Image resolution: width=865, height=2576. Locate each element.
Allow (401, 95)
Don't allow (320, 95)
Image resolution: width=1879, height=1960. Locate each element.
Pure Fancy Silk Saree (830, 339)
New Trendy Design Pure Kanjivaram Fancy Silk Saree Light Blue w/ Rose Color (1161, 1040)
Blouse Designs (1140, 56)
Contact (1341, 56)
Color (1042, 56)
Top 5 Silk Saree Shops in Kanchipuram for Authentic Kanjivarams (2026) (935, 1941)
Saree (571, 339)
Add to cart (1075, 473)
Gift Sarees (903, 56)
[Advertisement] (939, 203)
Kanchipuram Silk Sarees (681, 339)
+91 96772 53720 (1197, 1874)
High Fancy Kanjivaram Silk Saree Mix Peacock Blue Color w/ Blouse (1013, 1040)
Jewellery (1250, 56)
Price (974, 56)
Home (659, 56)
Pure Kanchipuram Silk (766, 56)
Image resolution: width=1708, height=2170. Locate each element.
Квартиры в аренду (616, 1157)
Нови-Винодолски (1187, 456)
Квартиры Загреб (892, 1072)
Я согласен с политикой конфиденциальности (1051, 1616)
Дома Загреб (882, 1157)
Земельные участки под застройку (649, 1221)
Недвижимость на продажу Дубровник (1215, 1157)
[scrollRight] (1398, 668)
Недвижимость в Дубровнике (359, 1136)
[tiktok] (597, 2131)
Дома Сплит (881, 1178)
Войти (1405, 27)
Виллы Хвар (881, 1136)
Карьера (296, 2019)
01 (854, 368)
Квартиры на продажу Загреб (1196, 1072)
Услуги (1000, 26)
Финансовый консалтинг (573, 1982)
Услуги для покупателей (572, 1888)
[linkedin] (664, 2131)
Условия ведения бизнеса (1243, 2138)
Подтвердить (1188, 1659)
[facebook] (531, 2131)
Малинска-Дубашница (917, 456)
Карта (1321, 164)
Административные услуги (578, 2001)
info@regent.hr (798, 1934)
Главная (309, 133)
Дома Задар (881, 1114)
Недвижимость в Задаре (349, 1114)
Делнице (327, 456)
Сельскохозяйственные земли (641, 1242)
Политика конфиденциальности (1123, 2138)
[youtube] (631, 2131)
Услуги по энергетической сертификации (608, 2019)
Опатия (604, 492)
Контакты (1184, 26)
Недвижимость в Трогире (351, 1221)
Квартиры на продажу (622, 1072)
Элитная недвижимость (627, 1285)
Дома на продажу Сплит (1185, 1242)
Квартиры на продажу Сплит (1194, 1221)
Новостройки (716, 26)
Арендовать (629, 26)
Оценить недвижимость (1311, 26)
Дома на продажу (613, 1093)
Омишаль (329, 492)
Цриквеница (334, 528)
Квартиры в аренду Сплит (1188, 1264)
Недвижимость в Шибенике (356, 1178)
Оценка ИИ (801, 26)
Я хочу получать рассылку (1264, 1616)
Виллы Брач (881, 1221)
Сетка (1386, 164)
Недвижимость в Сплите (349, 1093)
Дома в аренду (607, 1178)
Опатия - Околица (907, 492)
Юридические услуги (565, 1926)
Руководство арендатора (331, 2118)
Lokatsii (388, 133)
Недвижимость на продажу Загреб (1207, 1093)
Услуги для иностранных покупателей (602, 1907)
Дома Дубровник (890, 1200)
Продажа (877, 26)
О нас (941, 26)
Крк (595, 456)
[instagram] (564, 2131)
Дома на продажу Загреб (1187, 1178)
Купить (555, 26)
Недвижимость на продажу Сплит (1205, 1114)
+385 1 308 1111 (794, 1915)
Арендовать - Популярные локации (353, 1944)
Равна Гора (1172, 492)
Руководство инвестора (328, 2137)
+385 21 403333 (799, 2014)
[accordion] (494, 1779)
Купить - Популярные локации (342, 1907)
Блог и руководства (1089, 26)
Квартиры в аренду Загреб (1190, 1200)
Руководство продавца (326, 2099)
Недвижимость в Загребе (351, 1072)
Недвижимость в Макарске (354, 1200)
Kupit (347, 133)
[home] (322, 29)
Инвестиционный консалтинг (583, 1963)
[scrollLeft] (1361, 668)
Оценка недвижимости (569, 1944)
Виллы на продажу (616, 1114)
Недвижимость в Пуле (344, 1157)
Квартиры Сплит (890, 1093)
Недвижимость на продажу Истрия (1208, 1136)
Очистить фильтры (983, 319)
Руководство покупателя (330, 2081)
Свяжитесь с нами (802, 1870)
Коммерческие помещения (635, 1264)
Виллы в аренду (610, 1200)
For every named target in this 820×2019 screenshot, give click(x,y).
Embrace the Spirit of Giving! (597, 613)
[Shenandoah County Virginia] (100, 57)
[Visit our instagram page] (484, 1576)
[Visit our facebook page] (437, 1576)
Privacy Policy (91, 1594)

========================================================================

◆ What needs to be done
Going through the listing above line by line, tally those containing "height" and state only the total.

◆ Answer to this task
3